The Delete by Query API Is now a plugin
As of Elasticsearch's 2.0.0-beta1 release we
have
removed
the previous core implementation of
the
Delete
by Query API
and replaced
it
with a new
Delete
by Query plugin. Here we explain why we did this and how the
plugin's implementation differs from the previous core implementation.
If you use the Delete by Query API, after upgrading to 2.0, just install the plugin and then follow its documentation:
bin/plugin install delete-by-query
Why did we do this?
We take the quality of Elasticsearch's core APIs seriously, and the previous implementation of Delete by Query had major issues that could not easily be fixed:
- After each request, it did a silent refresh which made the deletes unexpectedly visible to searches and could also easily lead to segment explosion, merge storms, drastic indexing slowdowns and heap exhaustion, crashing multiple nodes in the cluster.
- The query was re-executed on the primary and replicas, so different documents could be deleted, leading to silently inconsistent replicas (data corruption).
- It made upgrades fragile, because a Delete by Query request could leave a query in the transaction log which may not parse correctly after upgrading, or may not execute correctly e.g. if it referred to index aliases that have since been deleted, leading to bugs like this one.
In contrast, the new plugin has a fully safe implementation: it runs scan and scroll request to find all ids matching the query, and then uses the bulk indexing API to delete them.
This implementation is necessarily slower, especially if the query deletes many documents. Be sure to test your application if you delete many documents using this API, and consider switching to a different approach where you can delete whole indices instead.
The Delete by Query plugin documentation describes more details about the motivation and differences in the new implementation.
A minimal Elasticsearch core
Switching to a plugin was not an easy decision: many users were able to use the faster core Delete by Query without issue.
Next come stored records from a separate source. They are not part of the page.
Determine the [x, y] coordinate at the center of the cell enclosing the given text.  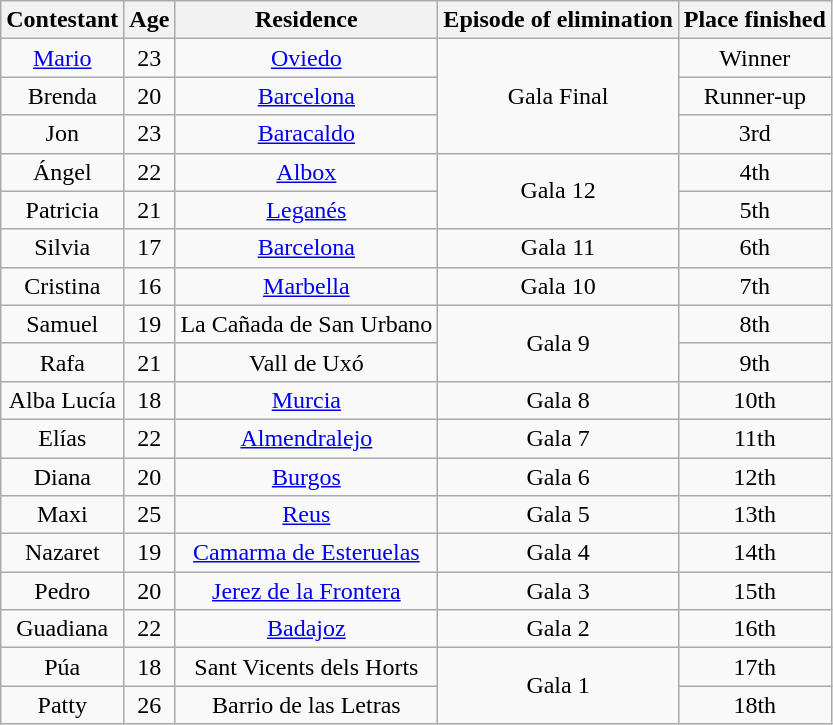
7th [754, 286]
18th [754, 705]
16 [150, 286]
Gala 8 [558, 400]
Gala 10 [558, 286]
Patty [62, 705]
17th [754, 667]
12th [754, 477]
Púa [62, 667]
Murcia [306, 400]
Gala 1 [558, 686]
Guadiana [62, 629]
Contestant [62, 20]
4th [754, 172]
Gala 5 [558, 515]
14th [754, 553]
11th [754, 438]
Baracaldo [306, 134]
Brenda [62, 96]
Reus [306, 515]
Samuel [62, 324]
Residence [306, 20]
Gala 6 [558, 477]
Albox [306, 172]
Gala Final [558, 96]
Badajoz [306, 629]
Silvia [62, 248]
Burgos [306, 477]
Age [150, 20]
Place finished [754, 20]
Gala 9 [558, 343]
9th [754, 362]
Camarma de Esteruelas [306, 553]
Jon [62, 134]
Jerez de la Frontera [306, 591]
5th [754, 210]
Gala 3 [558, 591]
Vall de Uxó [306, 362]
13th [754, 515]
17 [150, 248]
8th [754, 324]
Maxi [62, 515]
Sant Vicents dels Horts [306, 667]
10th [754, 400]
16th [754, 629]
6th [754, 248]
15th [754, 591]
Mario [62, 58]
Almendralejo [306, 438]
Winner [754, 58]
Runner-up [754, 96]
Gala 11 [558, 248]
Gala 12 [558, 191]
Rafa [62, 362]
La Cañada de San Urbano [306, 324]
Elías [62, 438]
Oviedo [306, 58]
Cristina [62, 286]
Barrio de las Letras [306, 705]
Nazaret [62, 553]
Gala 2 [558, 629]
Pedro [62, 591]
3rd [754, 134]
Ángel [62, 172]
Alba Lucía [62, 400]
Patricia [62, 210]
Gala 7 [558, 438]
Diana [62, 477]
26 [150, 705]
25 [150, 515]
Leganés [306, 210]
Gala 4 [558, 553]
Episode of elimination [558, 20]
Marbella [306, 286]
Return (x, y) of the center of cell containing provided text 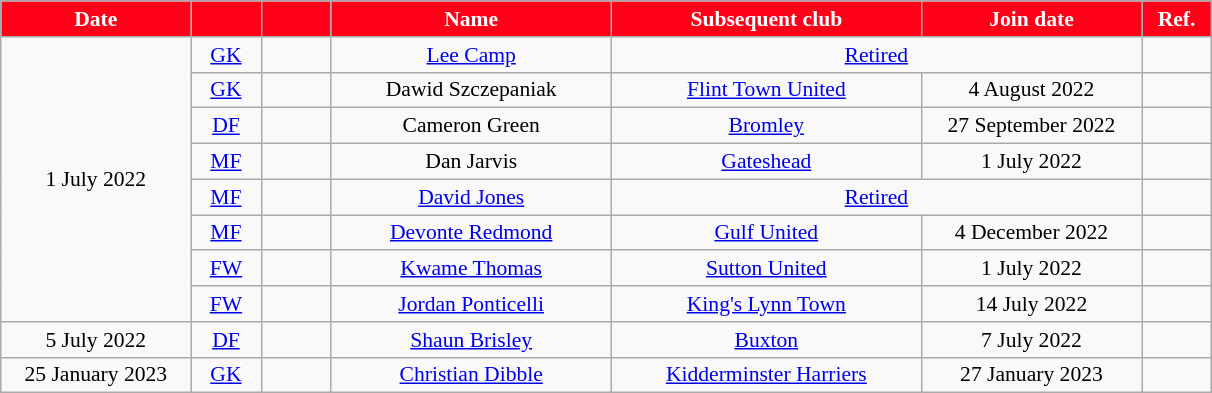
5 July 2022 (96, 340)
David Jones (471, 197)
Devonte Redmond (471, 233)
Sutton United (766, 269)
Buxton (766, 340)
Date (96, 19)
Kidderminster Harriers (766, 375)
Name (471, 19)
25 January 2023 (96, 375)
14 July 2022 (1031, 304)
Lee Camp (471, 55)
Christian Dibble (471, 375)
Flint Town United (766, 90)
Join date (1031, 19)
27 January 2023 (1031, 375)
Gulf United (766, 233)
7 July 2022 (1031, 340)
Cameron Green (471, 126)
Dan Jarvis (471, 162)
Shaun Brisley (471, 340)
Kwame Thomas (471, 269)
4 August 2022 (1031, 90)
27 September 2022 (1031, 126)
Ref. (1177, 19)
Bromley (766, 126)
King's Lynn Town (766, 304)
Subsequent club (766, 19)
Jordan Ponticelli (471, 304)
Dawid Szczepaniak (471, 90)
4 December 2022 (1031, 233)
Gateshead (766, 162)
Scan for the cell matching the given text and deliver its [x, y] coordinate at center. 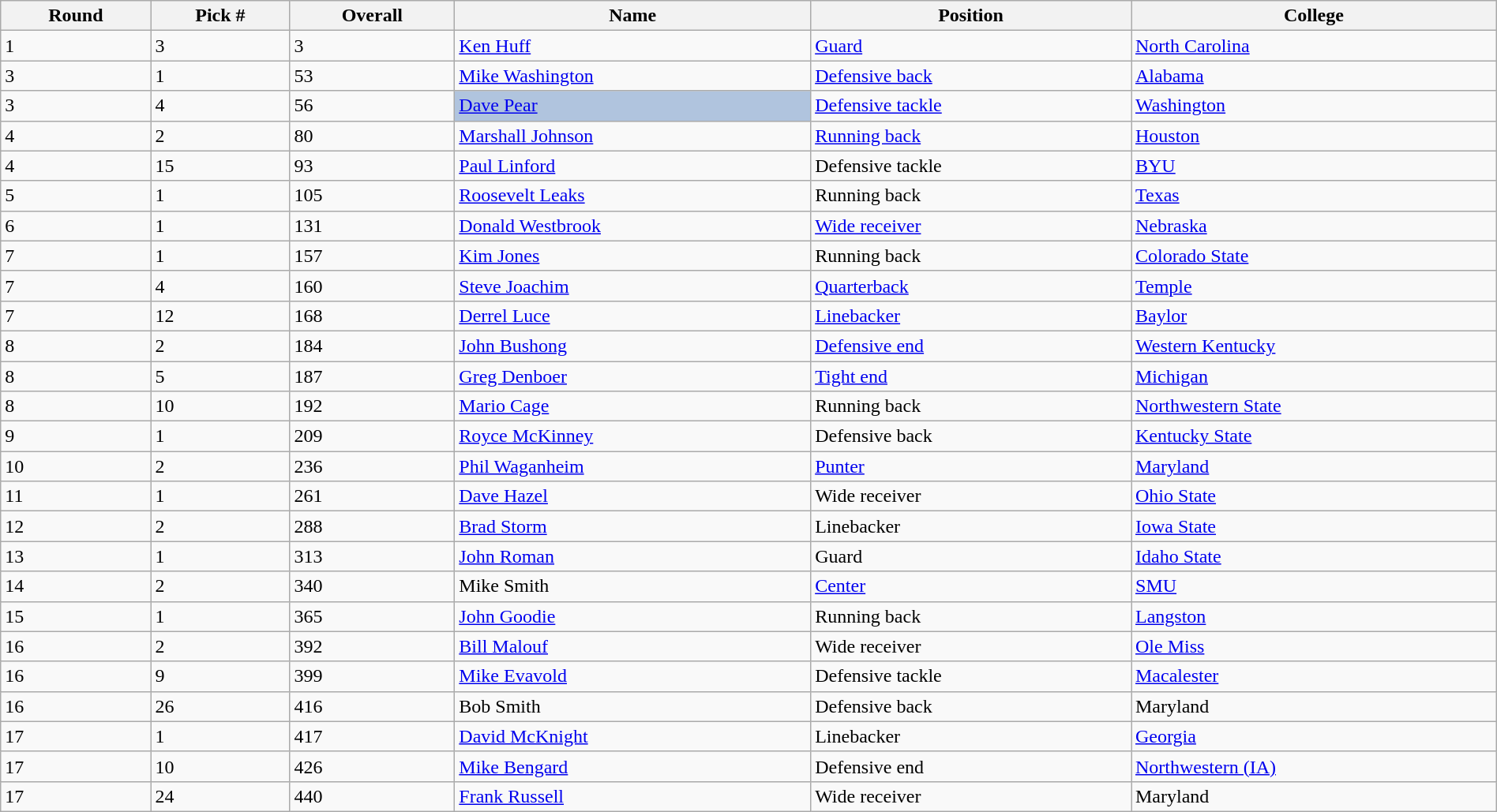
Royce McKinney [633, 437]
Northwestern State [1314, 407]
93 [373, 166]
Round [76, 16]
Michigan [1314, 377]
Punter [971, 467]
Pick # [220, 16]
Nebraska [1314, 226]
Langston [1314, 617]
184 [373, 346]
Quarterback [971, 286]
11 [76, 497]
Northwestern (IA) [1314, 767]
Overall [373, 16]
Mike Evavold [633, 677]
Mike Washington [633, 76]
John Roman [633, 557]
Mike Smith [633, 587]
Kentucky State [1314, 437]
Colorado State [1314, 256]
426 [373, 767]
105 [373, 196]
Western Kentucky [1314, 346]
Tight end [971, 377]
13 [76, 557]
131 [373, 226]
416 [373, 707]
53 [373, 76]
Center [971, 587]
Texas [1314, 196]
Roosevelt Leaks [633, 196]
Macalester [1314, 677]
261 [373, 497]
Houston [1314, 136]
236 [373, 467]
80 [373, 136]
BYU [1314, 166]
Dave Pear [633, 106]
John Bushong [633, 346]
Iowa State [1314, 527]
Greg Denboer [633, 377]
365 [373, 617]
Position [971, 16]
26 [220, 707]
209 [373, 437]
Derrel Luce [633, 316]
Alabama [1314, 76]
Frank Russell [633, 797]
Mike Bengard [633, 767]
Phil Waganheim [633, 467]
SMU [1314, 587]
Bob Smith [633, 707]
160 [373, 286]
340 [373, 587]
288 [373, 527]
440 [373, 797]
David McKnight [633, 737]
Mario Cage [633, 407]
Washington [1314, 106]
Dave Hazel [633, 497]
14 [76, 587]
Ken Huff [633, 46]
Marshall Johnson [633, 136]
6 [76, 226]
College [1314, 16]
Georgia [1314, 737]
John Goodie [633, 617]
Temple [1314, 286]
Ole Miss [1314, 647]
399 [373, 677]
56 [373, 106]
Ohio State [1314, 497]
313 [373, 557]
Brad Storm [633, 527]
Donald Westbrook [633, 226]
187 [373, 377]
Name [633, 16]
Baylor [1314, 316]
417 [373, 737]
24 [220, 797]
392 [373, 647]
Idaho State [1314, 557]
Bill Malouf [633, 647]
North Carolina [1314, 46]
Kim Jones [633, 256]
192 [373, 407]
168 [373, 316]
Steve Joachim [633, 286]
Paul Linford [633, 166]
157 [373, 256]
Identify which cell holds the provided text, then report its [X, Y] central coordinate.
Still, the danger was always there, and a non-trivial number of users did hit the serious problems above.
Furthermore, Elasticsearch's core must remain reliable and lean. Any feature which can be built on top of the other core APIs really does not belong in the core, especially if it's buggy. All features in the core should be ironclad, and Delete by Query, despite its popularity and high performance, simply wasn't.
We take resiliency and quality seriously enough to make hard tradeoffs like this one, when necessary.
Deleting a Mapping is gone
Deleting a type's mappings has also been removed in 2.0 because it could lead to index corruption if the same field names were later re-used in a new type but with different mappings.
However, you can still delete all documents for a given type using the plugin with a Match All Query against that type, or strongly consider changing your approach to use a separate index instead of different types within one index.